Given the close proximity to the Fore Abbey, the estate owner Smythe concluded that the bell possibly belonged to the St Feichin Abbey; During the Viking and Anglo-Norman oppressions, it may have been transferred to Nun's Island, before being eventually being hidden upon Castle Island.

The Bell has a faint outline of the Christian Celtic cross upon opposing sides of the bell and an ornamental periphiral border. Smythe pronounced that ornamentation was generally reserved for the cases or shrines for that era and was therefore most unusual.
The bell appears similar to two other bells from that early Christian period. These had been found in Bangor, County Down in the year 1832, and another in Cashel, County Tipperary in 1849. Smythe, the Barbavila owner, believed that the Lough Lene Bell was contemporary to these bells which were believed to be from the 7th century, therefore supporting his theory that it was possible that it could have been a relic of St.

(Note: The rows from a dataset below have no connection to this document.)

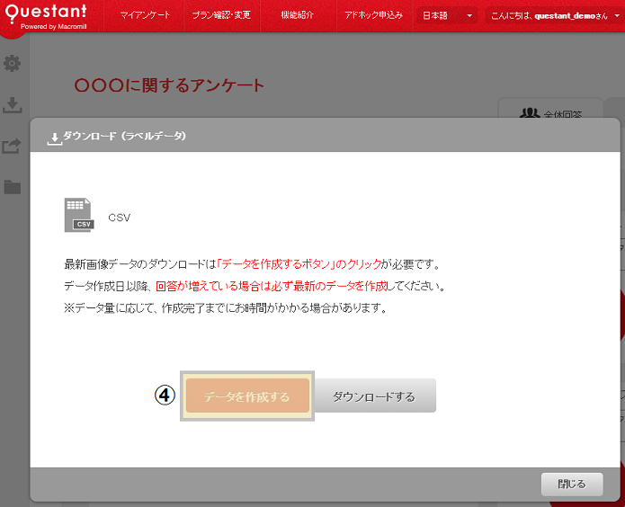Open アドホック申込み in the top navigation
Viewport: 625px width, 507px height.
[x=373, y=16]
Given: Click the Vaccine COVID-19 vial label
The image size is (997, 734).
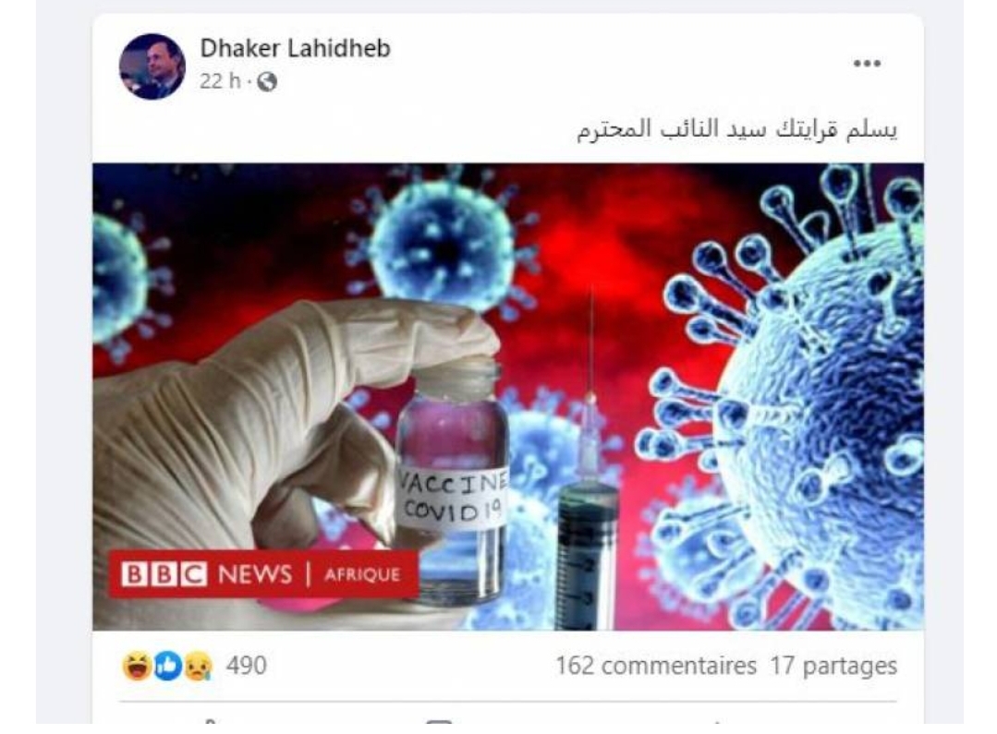Looking at the screenshot, I should point(453,498).
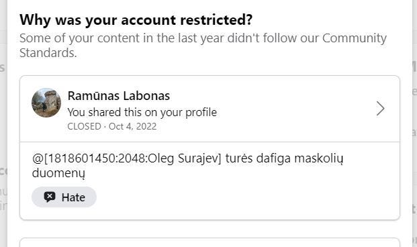Viewport: 417px width, 247px height.
Task: Select the word 'duomenų' in post
Action: point(58,173)
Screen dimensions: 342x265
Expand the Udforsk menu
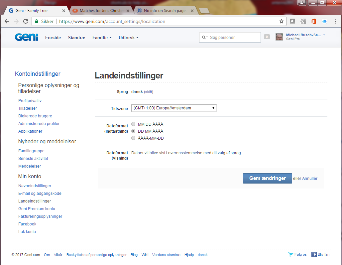pos(128,38)
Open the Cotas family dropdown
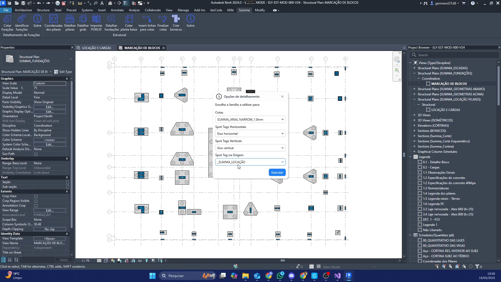 pos(250,119)
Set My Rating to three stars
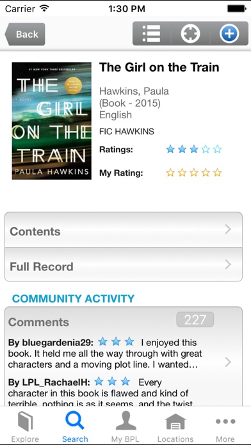 [x=194, y=173]
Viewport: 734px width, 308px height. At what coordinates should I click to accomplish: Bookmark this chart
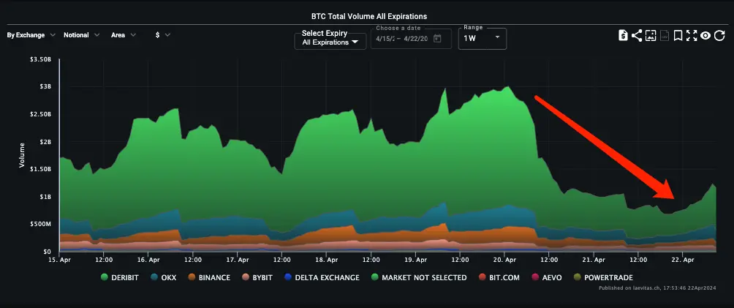tap(678, 35)
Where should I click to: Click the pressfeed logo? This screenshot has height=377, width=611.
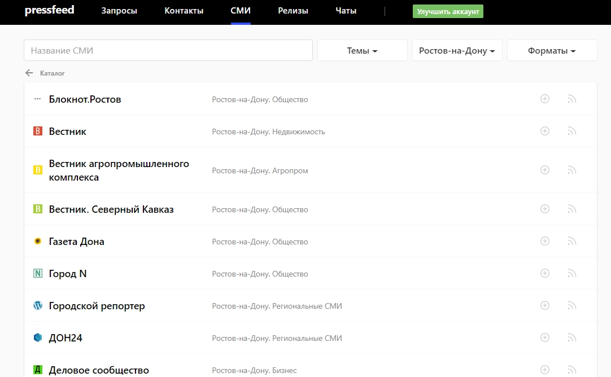click(49, 10)
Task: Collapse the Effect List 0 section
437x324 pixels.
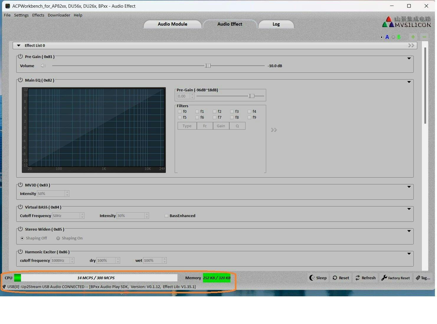Action: coord(19,46)
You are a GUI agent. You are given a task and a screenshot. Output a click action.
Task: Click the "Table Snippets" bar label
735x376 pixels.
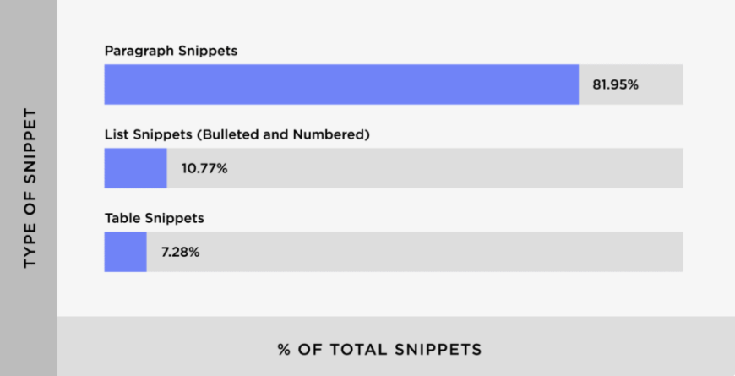[x=154, y=218]
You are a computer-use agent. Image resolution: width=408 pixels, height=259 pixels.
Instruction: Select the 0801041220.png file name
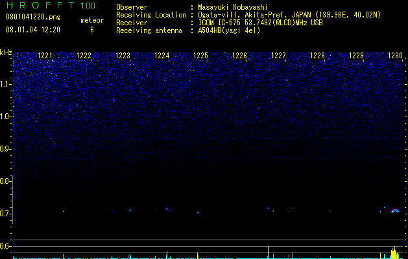[33, 17]
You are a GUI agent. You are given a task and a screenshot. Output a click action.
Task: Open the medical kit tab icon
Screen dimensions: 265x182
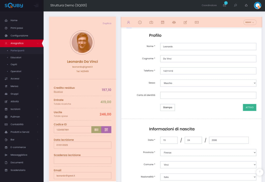click(151, 22)
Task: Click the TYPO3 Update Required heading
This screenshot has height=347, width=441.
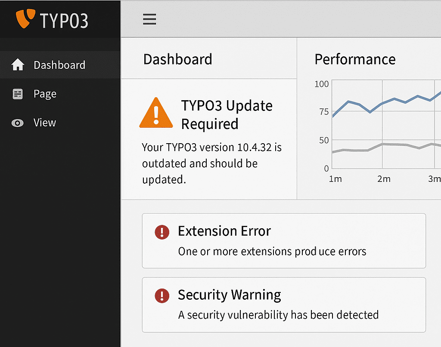Action: (x=227, y=114)
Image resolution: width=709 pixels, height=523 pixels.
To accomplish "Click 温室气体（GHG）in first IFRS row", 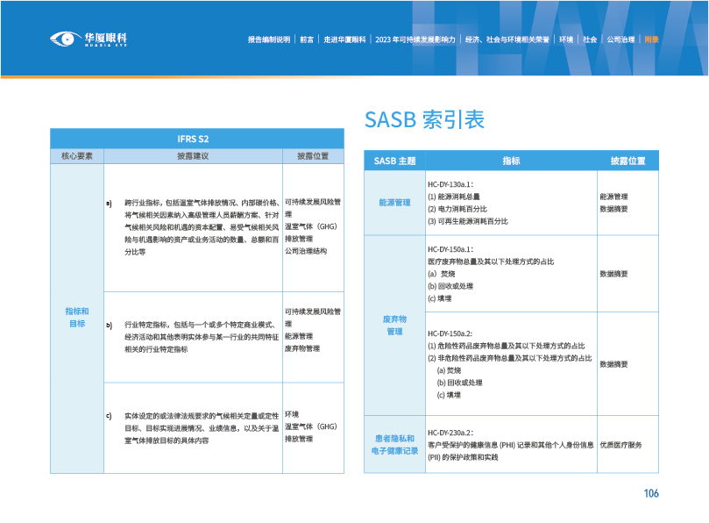I will [x=311, y=226].
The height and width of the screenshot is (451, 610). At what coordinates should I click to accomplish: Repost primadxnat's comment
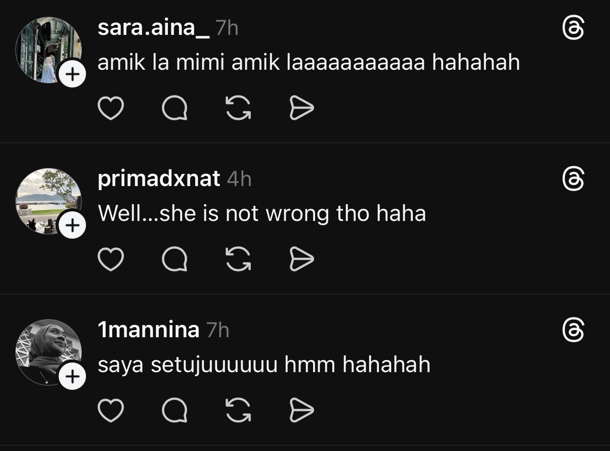[x=238, y=259]
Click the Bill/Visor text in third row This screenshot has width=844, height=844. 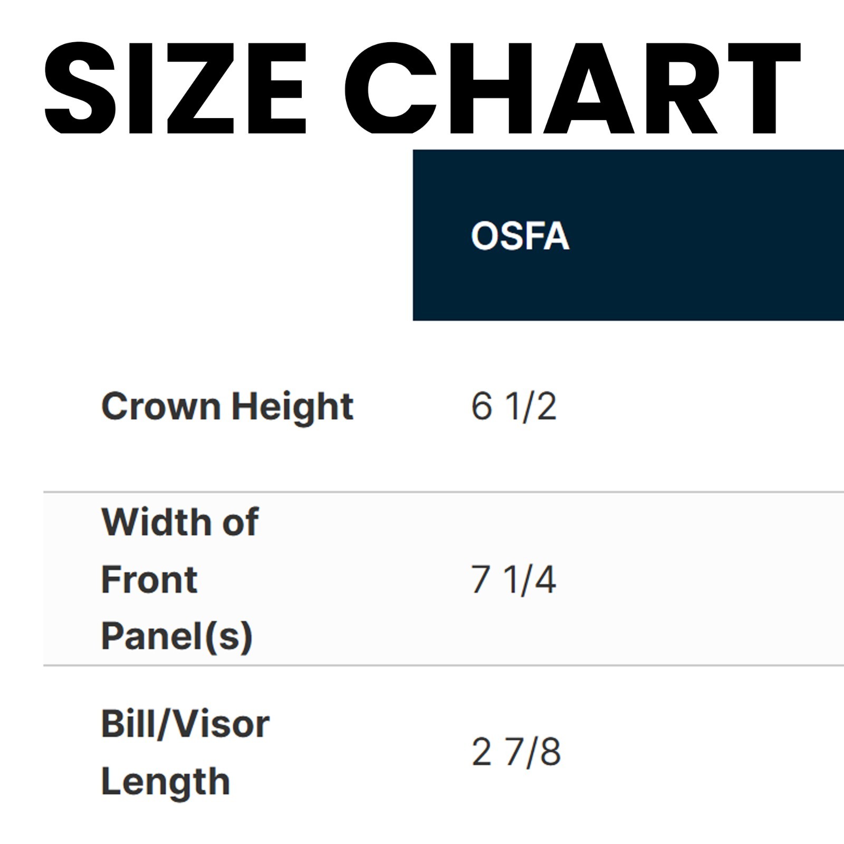[x=185, y=724]
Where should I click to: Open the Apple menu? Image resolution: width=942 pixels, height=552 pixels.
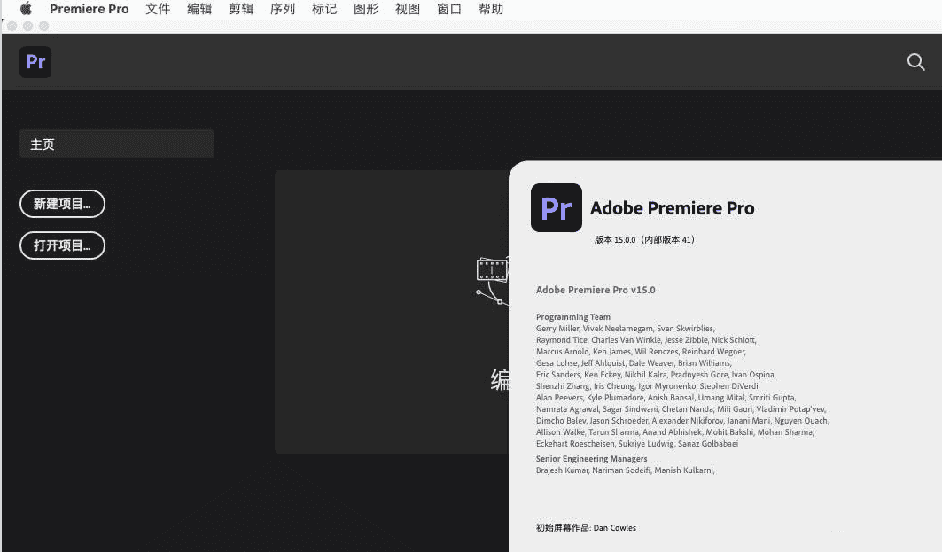(x=26, y=9)
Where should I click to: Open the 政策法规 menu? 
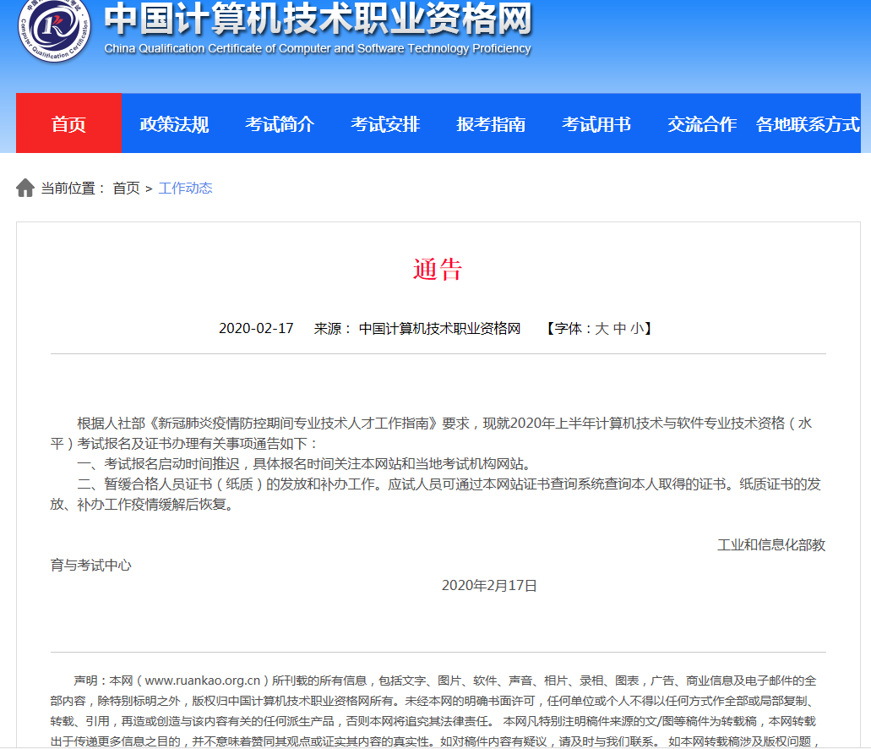(x=173, y=123)
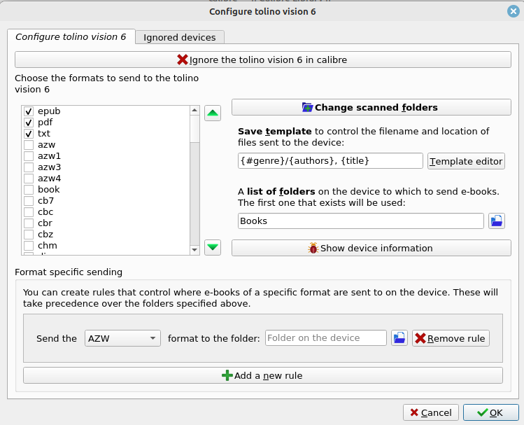Uncheck the epub format checkbox

pos(29,111)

Feichins.
The Folklore Commission also hold an account of Kit "the Blade" Fagan's discovery of the bell, which consequentially triggered a local treasure hunt for further artifacts around Collinstown and Fore.

While the original Lough Lene Bell remains within the National Museum, a half sized replica holds a place of pride as the Ceann Comhairle's Bell in Dáil Éireann.
This replica was presented to the Dáil in 1931 by the widow of Major Bryan Cooper, a former member of the House.